教育係の私が後輩から…
翌日、
昨夜書いた退職届けを鞄に入れ、出かけようと、玄関を開けると、そこには誠一郎が立っていた。

「どうしたの!?
もう顔見せないで! って言ったでしょ!? 貴方には、もう用ないんだけど?」

「俺には有る! どうしてあんなこと言った!?」

「本当の事だからよ!?」

「あんな嘘、俺が信じるとでも思ってるのか!?」

「信じようと、信じまいと、本当のことよ?」

「じゃ何故泣いた? 目が腫れてるぞ?」

「私が泣く訳ないでしょ? 目が腫れてるのは、朝までDVD見て寝不足だからよ!」

「へぇー、DVD見てるのに、俺の名前呼びながら、号泣するんだ? 外まで聞こえてたぞ?」

「えっ!?
もしかして、一晩中此処に居たの?」

「ああ。ずっと、宣美の声聞いてた。

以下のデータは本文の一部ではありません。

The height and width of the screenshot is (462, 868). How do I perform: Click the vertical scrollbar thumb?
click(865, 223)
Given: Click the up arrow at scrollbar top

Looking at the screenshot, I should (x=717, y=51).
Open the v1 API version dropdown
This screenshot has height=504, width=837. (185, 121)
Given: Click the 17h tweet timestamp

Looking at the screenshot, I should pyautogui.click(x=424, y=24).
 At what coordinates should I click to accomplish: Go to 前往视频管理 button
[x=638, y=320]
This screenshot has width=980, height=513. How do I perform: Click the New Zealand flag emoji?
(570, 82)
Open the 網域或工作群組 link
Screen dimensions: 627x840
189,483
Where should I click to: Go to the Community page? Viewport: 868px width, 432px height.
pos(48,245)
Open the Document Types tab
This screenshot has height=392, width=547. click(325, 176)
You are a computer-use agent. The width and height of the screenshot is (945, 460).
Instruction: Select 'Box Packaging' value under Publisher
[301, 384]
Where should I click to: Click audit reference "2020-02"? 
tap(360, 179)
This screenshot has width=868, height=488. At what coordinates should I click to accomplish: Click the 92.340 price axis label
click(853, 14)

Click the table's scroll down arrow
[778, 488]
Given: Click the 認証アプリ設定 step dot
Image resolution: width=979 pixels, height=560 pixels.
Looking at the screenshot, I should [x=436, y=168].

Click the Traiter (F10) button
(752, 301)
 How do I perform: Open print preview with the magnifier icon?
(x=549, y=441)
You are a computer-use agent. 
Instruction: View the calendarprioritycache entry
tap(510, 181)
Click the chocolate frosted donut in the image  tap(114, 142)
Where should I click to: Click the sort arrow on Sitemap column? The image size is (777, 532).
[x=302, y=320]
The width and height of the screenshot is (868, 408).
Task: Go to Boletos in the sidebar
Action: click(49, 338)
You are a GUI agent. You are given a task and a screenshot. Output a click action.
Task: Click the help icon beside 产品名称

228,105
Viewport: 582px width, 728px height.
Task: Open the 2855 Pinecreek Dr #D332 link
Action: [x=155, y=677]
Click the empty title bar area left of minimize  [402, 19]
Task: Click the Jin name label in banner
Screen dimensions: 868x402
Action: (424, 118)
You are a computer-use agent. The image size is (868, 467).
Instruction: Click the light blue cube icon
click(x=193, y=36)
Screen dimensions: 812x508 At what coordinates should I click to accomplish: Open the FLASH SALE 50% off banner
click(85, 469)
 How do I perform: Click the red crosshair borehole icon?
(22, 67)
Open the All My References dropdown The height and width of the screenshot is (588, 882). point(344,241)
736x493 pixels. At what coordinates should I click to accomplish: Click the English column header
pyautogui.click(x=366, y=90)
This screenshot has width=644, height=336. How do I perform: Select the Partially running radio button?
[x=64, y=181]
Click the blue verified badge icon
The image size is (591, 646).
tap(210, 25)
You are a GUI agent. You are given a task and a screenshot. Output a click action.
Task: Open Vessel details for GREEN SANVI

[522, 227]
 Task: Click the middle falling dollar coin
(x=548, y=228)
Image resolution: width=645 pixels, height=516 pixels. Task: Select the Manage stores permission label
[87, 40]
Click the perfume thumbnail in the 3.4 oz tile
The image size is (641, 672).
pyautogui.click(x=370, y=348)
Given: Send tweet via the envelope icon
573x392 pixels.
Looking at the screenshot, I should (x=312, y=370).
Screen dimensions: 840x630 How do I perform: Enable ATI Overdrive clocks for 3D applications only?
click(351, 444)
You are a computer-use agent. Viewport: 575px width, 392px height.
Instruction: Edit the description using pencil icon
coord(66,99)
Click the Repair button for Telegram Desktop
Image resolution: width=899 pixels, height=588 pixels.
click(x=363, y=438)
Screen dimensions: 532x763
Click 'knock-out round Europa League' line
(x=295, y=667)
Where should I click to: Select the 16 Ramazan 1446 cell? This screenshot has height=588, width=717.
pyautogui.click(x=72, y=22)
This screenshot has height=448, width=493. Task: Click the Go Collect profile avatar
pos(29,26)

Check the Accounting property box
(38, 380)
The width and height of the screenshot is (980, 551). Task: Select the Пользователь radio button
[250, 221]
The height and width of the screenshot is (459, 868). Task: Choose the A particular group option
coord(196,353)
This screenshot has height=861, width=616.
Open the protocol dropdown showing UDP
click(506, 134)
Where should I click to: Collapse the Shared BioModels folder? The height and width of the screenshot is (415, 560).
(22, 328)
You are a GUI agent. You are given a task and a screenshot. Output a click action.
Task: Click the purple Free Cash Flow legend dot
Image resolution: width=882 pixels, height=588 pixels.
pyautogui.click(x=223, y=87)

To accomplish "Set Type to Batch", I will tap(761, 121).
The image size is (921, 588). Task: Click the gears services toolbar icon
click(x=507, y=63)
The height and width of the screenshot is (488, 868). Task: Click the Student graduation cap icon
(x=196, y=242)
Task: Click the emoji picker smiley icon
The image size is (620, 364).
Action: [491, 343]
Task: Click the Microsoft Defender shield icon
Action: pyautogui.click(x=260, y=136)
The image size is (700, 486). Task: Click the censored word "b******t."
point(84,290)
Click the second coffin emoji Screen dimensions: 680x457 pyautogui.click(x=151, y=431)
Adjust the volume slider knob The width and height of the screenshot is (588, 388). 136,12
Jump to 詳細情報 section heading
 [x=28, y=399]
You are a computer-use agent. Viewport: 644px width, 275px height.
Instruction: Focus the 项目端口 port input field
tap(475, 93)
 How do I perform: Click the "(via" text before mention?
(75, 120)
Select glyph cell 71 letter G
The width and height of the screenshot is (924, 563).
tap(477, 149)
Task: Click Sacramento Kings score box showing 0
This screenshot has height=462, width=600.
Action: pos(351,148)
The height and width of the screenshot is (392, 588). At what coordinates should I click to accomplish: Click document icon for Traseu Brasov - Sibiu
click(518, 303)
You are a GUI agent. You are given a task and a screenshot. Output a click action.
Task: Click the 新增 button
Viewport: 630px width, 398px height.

」

「バカじゃない!?
ご近所から通報されたら、どうするのよ!? もし、ストーカーに間違えられて捕まったら…?」

「俺が捕まって、会社が危うい状態に陥っても、その時は、宣美が助けてくれるだろ?」

なにこの人…
言ってる事、滅茶苦茶過ぎるでしょ?

諦めなきゃいけないって、分かってるのに…
彼の言葉が、嬉しくて堪らない。

わたし…
こんなにこの人の事好きなの?
嬉しくて、枯れたはずの涙が溢れてくる?

「で? 俺と結婚するよな?」

「…しない。」

「はぁ?」

「反対されてるのに、出来る訳ないでしょ!?」

「あいつらのことなんて、気にしなくて良いって言ってるだろ?」

「あいつらって? あんたの親よ!? 兎に角、あんたは会社を継ぐ人!
私は、キクさんに頼まれた、仕方なく、あんたの教育系してただけ!!」

余計な事まで、教育したかもしれないけど…

兎に角、私は取引先と寝てる様な女なの!!」

「それは、間違った噂だろ!?」

「あんた一人が、そう思ってるだけかもよ??
兎に角、お腹の子はあんたの子でもないし、あんたと結婚なんてしな!
もう、あんた達一族には関わりたくない!
分かったら帰りなさい。
それで、もう、ここには来ないで…。
自分に相応しい相手を選ぶことね?」

「さようなら。」と言って、その場に誠一郎をおき、ひとり会社へ向った。